VIVA MARIA: Comédia de Louis Malle com Brigitte Bardot e Jeanne Moreau Segue Anárquica e Divertida

VIVA MARIA(1965), de Louis Malle, estrelado por duas estrelas francesas de primeira grandeza, Brigitte Bardot e Jeanne Moreau é uma comédia anarquista que mostra a união de duas artistas de circo em torno de uma revolução popular em um país imaginário da América Central. Maria I (BB) é a filha de um terrorista irlandês que desde muito pequena foi ensinada pelo pai como explodir objetivos militares inimigos. Maria II (Moreau) é uma artista de Vaudeville, que canta, dança e faz números para entreter a plateia de uma companhia itinerante.

Quando Maria I chega ao circo, conquista imediatamente a simpatia e a mentoria de Maria II que lhe torna a parceira de palco, ensinando o básico da arte de cantar e dançar. Mais descolada e ousada, Maria I logo introduz o striptease nos números levando a plateia ao delírio e tornando a dupla conhecida como “As Marias Desnudas”, a maior atração da companhia.

Brigitte Bardot estava com 31 anos, no auge de sua beleza. A atriz marcou época no cinema com filmes como E DEUS CRIOU A MULHER, O DESPREZO e AS MULHERES. Quando abandonou a carreira se tornou ativista ambiental e vive na França, tendo hoje 86 anos.

Jeanne Moreau, uma atriz de mais qualidade, já tinha 37 anos e era uma estrela internacional por ter feito clássicos eternos como OS INCOMPREENDIDOS, ASCENSOR PARA O CADAFALSO, JULES E JIM – UMA MULHER PARA DOIS e TRINTA ANOS ESTA NOITE, alguns dos maiores filmes da Nouvelle Vague francesa.

A união das duas estrelas em um filme causou furor.
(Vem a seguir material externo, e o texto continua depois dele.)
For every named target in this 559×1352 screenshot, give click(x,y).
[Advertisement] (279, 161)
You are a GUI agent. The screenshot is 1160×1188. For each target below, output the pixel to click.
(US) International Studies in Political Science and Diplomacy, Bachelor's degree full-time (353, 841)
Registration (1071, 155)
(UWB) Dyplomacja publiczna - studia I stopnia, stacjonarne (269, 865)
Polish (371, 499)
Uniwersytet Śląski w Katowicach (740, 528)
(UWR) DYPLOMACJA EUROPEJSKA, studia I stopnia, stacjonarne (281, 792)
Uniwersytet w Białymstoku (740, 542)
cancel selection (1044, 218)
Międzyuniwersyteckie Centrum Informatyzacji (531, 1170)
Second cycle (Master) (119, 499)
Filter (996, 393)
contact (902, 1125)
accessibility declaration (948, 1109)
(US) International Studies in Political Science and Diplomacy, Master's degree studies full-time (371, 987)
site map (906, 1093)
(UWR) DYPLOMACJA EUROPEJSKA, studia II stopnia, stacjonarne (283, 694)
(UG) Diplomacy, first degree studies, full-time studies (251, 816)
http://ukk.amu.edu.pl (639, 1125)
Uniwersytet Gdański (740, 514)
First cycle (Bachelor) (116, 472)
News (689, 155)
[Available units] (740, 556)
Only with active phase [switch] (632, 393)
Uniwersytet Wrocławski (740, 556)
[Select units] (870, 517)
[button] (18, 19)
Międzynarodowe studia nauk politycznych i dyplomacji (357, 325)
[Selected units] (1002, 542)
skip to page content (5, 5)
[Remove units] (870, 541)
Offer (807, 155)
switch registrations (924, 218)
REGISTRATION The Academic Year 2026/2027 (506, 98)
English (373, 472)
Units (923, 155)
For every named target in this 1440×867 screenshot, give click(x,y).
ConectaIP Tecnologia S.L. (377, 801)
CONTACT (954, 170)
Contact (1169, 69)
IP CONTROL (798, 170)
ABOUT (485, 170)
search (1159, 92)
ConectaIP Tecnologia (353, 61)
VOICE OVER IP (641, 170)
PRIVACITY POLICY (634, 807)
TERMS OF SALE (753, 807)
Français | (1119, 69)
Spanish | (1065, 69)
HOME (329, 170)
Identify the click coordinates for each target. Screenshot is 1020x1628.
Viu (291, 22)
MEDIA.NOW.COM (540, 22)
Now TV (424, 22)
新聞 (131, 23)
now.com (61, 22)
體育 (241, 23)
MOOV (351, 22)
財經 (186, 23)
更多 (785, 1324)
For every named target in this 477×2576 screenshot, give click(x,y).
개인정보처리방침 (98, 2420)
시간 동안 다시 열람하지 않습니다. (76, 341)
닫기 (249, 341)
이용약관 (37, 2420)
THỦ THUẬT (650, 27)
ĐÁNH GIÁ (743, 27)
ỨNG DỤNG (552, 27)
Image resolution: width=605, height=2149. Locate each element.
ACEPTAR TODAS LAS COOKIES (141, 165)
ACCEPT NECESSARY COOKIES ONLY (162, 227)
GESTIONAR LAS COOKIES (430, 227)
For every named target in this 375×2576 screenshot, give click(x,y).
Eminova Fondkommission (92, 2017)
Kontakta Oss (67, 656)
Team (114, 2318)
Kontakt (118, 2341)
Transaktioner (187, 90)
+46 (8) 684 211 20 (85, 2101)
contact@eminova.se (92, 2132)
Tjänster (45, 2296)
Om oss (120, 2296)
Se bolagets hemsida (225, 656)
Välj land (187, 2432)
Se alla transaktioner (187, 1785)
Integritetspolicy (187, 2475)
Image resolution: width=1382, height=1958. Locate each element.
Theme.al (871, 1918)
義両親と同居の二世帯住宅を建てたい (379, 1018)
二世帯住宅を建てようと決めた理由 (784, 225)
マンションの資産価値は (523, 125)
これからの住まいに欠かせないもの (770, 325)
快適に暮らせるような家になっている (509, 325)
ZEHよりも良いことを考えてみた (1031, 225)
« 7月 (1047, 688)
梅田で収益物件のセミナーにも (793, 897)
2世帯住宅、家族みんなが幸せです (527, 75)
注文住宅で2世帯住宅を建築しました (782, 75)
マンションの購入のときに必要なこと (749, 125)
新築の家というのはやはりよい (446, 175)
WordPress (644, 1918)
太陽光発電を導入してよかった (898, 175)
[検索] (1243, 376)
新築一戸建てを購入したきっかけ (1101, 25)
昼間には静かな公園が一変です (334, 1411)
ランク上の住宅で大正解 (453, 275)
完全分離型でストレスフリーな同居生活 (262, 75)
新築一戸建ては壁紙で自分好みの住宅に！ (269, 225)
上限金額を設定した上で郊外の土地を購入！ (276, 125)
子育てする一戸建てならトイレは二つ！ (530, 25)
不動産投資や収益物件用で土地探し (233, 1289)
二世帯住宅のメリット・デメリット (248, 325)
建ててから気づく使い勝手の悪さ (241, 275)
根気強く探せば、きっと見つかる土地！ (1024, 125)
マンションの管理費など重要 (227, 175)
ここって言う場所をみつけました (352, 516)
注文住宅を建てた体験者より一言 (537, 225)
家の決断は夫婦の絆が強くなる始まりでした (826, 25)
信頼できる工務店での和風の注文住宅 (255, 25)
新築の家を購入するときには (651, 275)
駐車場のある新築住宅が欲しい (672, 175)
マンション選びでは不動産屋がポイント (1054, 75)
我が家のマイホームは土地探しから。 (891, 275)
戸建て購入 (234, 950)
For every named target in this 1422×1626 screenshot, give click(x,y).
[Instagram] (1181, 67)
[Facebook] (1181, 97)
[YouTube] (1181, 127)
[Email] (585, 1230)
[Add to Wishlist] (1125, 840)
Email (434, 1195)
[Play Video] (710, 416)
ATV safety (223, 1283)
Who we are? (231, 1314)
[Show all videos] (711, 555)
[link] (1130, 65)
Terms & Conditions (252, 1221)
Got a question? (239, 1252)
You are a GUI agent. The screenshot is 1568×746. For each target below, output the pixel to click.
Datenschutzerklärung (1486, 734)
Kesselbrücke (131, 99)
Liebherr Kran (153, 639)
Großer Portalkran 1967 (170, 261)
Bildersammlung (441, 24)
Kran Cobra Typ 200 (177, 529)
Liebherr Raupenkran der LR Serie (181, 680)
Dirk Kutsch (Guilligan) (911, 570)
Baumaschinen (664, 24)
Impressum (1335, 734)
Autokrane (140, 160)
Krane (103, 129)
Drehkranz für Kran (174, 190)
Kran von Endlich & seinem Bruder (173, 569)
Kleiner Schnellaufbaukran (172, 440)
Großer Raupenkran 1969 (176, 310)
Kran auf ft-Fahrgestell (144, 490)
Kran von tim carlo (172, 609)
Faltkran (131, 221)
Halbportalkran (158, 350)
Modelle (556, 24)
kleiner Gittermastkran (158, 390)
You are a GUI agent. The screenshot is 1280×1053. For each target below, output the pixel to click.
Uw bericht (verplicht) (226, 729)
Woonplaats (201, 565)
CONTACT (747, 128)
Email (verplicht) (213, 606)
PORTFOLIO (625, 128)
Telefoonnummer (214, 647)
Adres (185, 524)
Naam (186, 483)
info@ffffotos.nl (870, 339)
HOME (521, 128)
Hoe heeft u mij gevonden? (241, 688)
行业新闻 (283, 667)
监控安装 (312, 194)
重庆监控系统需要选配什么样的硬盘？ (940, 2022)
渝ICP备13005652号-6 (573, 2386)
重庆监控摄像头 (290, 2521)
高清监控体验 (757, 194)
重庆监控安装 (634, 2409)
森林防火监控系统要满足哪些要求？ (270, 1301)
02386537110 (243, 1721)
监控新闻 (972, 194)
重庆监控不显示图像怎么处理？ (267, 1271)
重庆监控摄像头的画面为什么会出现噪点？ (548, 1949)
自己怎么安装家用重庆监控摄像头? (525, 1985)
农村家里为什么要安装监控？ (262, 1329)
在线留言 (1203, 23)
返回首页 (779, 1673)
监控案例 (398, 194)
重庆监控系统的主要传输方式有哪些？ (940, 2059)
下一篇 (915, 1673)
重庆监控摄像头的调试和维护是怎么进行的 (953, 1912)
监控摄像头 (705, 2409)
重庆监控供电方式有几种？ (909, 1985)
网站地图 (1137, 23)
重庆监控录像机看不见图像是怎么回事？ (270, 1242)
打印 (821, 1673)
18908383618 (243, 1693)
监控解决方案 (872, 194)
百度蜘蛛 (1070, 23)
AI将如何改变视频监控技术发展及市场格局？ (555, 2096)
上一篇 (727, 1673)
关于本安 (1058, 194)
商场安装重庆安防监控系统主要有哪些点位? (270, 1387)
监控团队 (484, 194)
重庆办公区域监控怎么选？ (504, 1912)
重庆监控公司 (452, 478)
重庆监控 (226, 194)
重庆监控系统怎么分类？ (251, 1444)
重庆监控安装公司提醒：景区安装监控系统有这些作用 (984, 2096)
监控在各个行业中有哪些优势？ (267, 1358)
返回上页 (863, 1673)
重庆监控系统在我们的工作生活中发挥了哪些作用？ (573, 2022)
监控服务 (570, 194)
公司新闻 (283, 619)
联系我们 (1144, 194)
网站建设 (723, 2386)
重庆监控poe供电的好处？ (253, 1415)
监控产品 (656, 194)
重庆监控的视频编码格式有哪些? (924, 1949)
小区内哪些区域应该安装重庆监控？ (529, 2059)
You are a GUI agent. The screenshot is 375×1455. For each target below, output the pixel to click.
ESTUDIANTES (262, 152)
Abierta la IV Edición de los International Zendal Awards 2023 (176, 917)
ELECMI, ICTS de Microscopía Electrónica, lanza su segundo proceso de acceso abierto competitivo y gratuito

As duas foram indicadas ao BAFTA de Melhor Atriz (prêmio ganho por Moreau). VIVA MARIA trazia os melhores profissionais do cinema francês: o roteiro era assinado pelo próprio Louis Malle e o legendário roteirista Jean Claude Carriere; a música era de George Delerue; os figurinos de Pierre Cardin; e a fotografia de Henri Dëcae.

A proposta do tema e as transgressões dos números de striptease eram algo profundamente ousado para o cinema de 1965. Embora inexista nudez, as sugestões eróticas e sexuais do enredo são deliciosamente avançadas.

Claro que 55 anos depois, VIVA MARIA vale mais pelo inusitado de sua realização do que pela literalidade de suas falas. Mas de qualquer forma, ver este clássico libertário, com duas musas eternas do cinema, é – ainda hoje – um prazer intocado para qualquer cinéfilo.

VIVA MARIA (1965), by Louis Malle, starring two first-rate French stars, Brigitte Bardot and Jeanne Moreau is an anarchist comedy that shows the union of two circus artists around a popular revolution in an imaginary Central American country . Maria I (BB) is the daughter of an Irish terrorist who was taught from a very young age by her father how to explode enemy military objectives. Maria II (Moreau) is a Vaudeville artist, who sings, dances and makes numbers to entertain the audience of a traveling company.

When Maria I arrives at the circus, she immediately gains the sympathy and mentoring of Maria II that makes her the stage partner, teaching the basics of the art of singing and dancing. More cool and daring, Maria I soon introduces striptease in the numbers, taking the audience to a delight and making the duo known as “As Marias Desnudas”, the company’s biggest attraction.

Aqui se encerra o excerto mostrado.